Which lines of the entries below run from the one holding "[jobs.dieharke.de] (89, 55)" to the one holding "Alle Berufe nach Stadt (56, 2475)", inclusive? Set down exactly those lines and no others.

[Supplied material]

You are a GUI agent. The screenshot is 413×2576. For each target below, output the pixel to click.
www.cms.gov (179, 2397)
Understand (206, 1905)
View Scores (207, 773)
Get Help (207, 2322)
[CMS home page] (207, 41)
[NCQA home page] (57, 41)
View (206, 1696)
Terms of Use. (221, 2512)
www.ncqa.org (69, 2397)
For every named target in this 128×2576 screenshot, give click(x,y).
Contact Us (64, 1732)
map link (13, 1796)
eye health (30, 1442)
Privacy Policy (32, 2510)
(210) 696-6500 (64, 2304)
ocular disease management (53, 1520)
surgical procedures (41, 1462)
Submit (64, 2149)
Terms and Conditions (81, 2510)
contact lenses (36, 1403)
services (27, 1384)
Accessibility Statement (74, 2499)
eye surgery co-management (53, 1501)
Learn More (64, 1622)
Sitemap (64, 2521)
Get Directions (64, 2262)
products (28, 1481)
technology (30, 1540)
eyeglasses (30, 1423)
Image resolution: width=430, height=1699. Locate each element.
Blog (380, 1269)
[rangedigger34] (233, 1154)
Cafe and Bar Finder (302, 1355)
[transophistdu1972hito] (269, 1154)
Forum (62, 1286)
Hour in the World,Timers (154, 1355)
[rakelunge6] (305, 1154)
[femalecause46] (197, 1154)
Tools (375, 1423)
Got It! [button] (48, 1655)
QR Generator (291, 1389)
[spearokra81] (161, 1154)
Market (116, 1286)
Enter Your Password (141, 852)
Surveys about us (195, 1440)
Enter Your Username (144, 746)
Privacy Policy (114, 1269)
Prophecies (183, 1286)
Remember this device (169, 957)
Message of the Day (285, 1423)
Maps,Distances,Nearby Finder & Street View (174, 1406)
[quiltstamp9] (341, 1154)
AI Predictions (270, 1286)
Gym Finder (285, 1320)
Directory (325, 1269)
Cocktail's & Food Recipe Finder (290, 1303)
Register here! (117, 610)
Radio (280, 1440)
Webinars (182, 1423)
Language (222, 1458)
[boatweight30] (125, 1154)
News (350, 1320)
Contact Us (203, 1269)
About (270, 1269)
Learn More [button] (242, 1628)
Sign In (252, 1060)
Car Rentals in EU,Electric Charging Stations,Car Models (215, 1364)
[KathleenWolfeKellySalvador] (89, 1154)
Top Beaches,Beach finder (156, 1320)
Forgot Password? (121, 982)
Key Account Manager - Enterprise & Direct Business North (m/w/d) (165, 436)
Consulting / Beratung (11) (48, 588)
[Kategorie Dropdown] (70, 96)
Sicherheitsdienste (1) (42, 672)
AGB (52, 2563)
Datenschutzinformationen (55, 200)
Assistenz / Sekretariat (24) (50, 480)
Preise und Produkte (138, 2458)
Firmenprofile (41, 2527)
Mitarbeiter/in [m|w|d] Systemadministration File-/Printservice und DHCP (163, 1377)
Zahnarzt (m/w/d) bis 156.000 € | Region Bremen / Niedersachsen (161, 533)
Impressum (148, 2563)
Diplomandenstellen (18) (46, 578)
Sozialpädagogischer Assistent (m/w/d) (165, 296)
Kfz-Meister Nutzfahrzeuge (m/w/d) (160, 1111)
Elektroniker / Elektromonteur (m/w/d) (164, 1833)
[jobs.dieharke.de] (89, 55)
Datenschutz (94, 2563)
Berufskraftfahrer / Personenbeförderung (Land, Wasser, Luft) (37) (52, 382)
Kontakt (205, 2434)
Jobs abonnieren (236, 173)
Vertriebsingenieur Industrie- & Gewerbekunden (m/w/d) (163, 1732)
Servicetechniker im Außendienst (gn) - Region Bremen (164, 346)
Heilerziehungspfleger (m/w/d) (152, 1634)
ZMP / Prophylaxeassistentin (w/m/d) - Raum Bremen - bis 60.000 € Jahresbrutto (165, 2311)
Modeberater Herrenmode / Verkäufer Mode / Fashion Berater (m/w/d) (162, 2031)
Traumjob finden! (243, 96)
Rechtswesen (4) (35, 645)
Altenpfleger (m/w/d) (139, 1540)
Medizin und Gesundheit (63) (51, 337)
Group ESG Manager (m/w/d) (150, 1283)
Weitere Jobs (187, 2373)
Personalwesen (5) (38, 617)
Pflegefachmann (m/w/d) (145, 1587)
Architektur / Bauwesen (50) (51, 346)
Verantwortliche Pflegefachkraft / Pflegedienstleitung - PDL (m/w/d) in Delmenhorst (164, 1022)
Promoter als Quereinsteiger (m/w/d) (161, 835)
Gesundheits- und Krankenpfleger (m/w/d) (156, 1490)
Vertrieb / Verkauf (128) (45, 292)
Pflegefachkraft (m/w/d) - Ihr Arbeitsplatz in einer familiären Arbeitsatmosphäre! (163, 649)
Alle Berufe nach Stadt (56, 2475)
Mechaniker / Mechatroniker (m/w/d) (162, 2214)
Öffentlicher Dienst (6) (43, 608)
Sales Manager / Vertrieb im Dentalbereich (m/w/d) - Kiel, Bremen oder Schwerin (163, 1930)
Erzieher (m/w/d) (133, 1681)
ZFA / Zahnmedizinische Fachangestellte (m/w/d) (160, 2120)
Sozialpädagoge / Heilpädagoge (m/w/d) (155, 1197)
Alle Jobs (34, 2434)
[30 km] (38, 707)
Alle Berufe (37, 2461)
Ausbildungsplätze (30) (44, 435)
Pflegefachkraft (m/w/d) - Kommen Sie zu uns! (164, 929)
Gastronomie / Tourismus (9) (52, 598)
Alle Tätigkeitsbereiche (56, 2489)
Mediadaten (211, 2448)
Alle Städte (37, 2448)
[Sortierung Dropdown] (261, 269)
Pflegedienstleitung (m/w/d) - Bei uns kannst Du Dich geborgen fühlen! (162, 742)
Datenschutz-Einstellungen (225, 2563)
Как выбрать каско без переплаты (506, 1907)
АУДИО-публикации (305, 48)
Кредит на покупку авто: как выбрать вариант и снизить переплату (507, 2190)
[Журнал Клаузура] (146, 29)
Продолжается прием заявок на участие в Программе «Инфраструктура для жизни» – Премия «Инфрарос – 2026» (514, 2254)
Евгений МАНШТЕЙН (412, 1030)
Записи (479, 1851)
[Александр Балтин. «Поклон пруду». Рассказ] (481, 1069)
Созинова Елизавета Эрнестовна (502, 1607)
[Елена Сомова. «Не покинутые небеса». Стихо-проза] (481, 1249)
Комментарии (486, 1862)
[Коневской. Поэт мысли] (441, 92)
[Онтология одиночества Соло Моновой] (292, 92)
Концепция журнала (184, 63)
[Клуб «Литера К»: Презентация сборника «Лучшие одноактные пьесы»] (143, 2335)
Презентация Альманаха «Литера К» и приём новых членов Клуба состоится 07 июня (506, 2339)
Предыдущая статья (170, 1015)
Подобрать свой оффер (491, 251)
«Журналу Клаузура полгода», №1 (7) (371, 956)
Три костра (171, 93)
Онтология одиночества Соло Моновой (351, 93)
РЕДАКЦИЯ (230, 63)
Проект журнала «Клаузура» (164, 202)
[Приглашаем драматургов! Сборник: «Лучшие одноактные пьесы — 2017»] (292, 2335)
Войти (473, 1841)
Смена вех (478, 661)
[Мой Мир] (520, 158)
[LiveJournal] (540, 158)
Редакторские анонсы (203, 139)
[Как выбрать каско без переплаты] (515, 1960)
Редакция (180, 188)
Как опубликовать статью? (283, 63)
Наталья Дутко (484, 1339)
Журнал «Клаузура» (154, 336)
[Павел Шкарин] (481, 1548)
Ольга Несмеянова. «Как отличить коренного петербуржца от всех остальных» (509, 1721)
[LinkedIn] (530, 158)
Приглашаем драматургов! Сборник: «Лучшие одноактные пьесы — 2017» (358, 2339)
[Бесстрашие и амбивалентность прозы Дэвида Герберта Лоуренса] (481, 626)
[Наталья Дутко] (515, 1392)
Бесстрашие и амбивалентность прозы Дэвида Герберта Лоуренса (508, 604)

[/Supplied material]

→ **Exercise response**:
[jobs.dieharke.de] (89, 55)
Datenschutz (94, 2563)
Berufskraftfahrer / Personenbeförderung (Land, Wasser, Luft) (37) (52, 382)
Kontakt (205, 2434)
Jobs abonnieren (236, 173)
Vertriebsingenieur Industrie- & Gewerbekunden (m/w/d) (163, 1732)
Servicetechniker im Außendienst (gn) - Region Bremen (164, 346)
Heilerziehungspfleger (m/w/d) (152, 1634)
ZMP / Prophylaxeassistentin (w/m/d) - Raum Bremen - bis 60.000 € Jahresbrutto (165, 2311)
Modeberater Herrenmode / Verkäufer Mode / Fashion Berater (m/w/d) (162, 2031)
Traumjob finden! (243, 96)
Rechtswesen (4) (35, 645)
Altenpfleger (m/w/d) (139, 1540)
Medizin und Gesundheit (63) (51, 337)
Group ESG Manager (m/w/d) (150, 1283)
Weitere Jobs (187, 2373)
Personalwesen (5) (38, 617)
Pflegefachmann (m/w/d) (145, 1587)
Architektur / Bauwesen (50) (51, 346)
Verantwortliche Pflegefachkraft / Pflegedienstleitung - PDL (m/w/d) in Delmenhorst (164, 1022)
Promoter als Quereinsteiger (m/w/d) (161, 835)
Gesundheits- und Krankenpfleger (m/w/d) (156, 1490)
Vertrieb / Verkauf (128) (45, 292)
Pflegefachkraft (m/w/d) - Ihr Arbeitsplatz in einer familiären Arbeitsatmosphäre! (163, 649)
Alle Berufe nach Stadt (56, 2475)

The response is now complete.